((

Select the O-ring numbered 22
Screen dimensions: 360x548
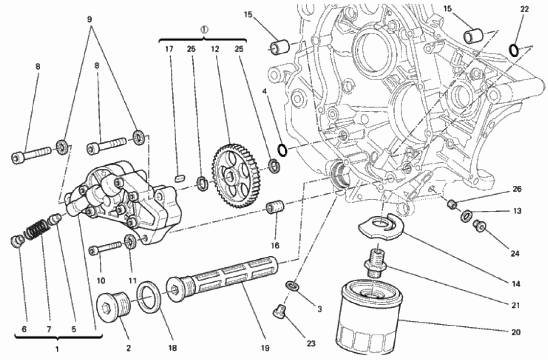coord(514,49)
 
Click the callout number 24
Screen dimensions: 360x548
coord(514,254)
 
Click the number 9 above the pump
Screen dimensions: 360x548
coord(90,19)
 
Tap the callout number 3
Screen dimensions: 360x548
coord(319,309)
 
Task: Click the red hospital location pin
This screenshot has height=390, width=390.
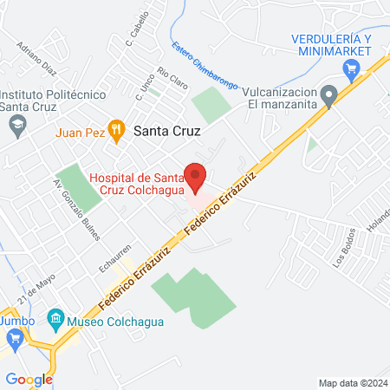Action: [x=196, y=177]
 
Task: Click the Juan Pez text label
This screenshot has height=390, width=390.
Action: [x=80, y=133]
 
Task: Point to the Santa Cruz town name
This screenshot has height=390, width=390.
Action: [x=167, y=132]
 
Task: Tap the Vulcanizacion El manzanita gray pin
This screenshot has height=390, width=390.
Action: [x=328, y=94]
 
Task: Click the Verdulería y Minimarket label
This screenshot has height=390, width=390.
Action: [x=331, y=45]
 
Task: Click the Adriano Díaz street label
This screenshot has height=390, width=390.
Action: [x=36, y=59]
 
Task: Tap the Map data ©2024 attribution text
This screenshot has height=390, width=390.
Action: [x=354, y=383]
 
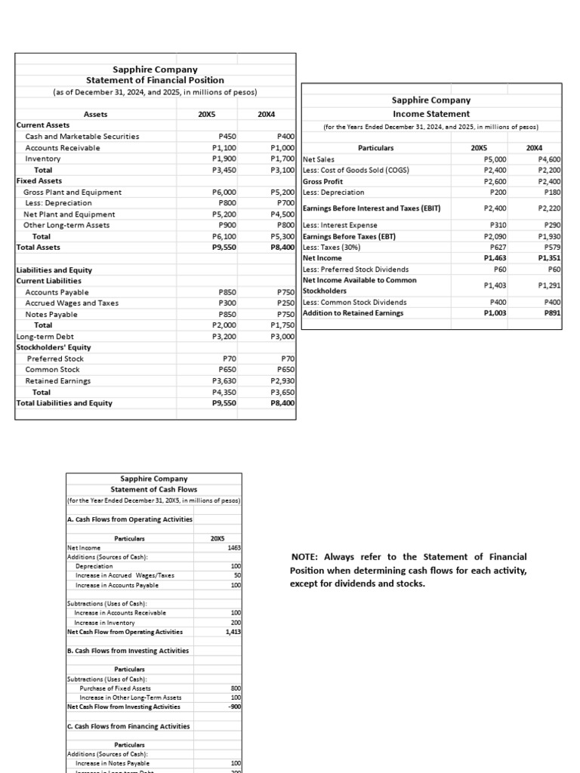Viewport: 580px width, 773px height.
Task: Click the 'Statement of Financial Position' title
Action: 155,80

))

## To be done
Rewrite every line of the items above as a numbered list, leaving out the blank lines and the pictures.

## Exercise response
1. Select the O-ring numbered 22
2. Screen dimensions: 360x548
3. coord(514,49)
4. Click the callout number 24
5. Screen dimensions: 360x548
6. coord(514,254)
7. Click the number 9 above the pump
8. Screen dimensions: 360x548
9. coord(90,19)
10. Tap the callout number 3
11. Screen dimensions: 360x548
12. coord(319,309)
13. Task: Click the red hospital location pin
14. This screenshot has height=390, width=390.
15. Action: [x=196, y=177]
16. Task: Click the Juan Pez text label
17. This screenshot has height=390, width=390.
18. Action: [x=80, y=133]
19. Task: Point to the Santa Cruz town name
20. This screenshot has height=390, width=390.
21. Action: [x=167, y=132]
22. Task: Tap the Vulcanizacion El manzanita gray pin
23. This screenshot has height=390, width=390.
24. Action: [x=328, y=94]
25. Task: Click the Verdulería y Minimarket label
26. This screenshot has height=390, width=390.
27. Action: [x=331, y=45]
28. Task: Click the Adriano Díaz street label
29. This screenshot has height=390, width=390.
30. Action: [x=36, y=59]
31. Task: Tap the Map data ©2024 attribution text
32. This screenshot has height=390, width=390.
33. Action: [x=354, y=383]
34. Viewport: 580px width, 773px height.
35. Task: Click the 'Statement of Financial Position' title
36. Action: 155,80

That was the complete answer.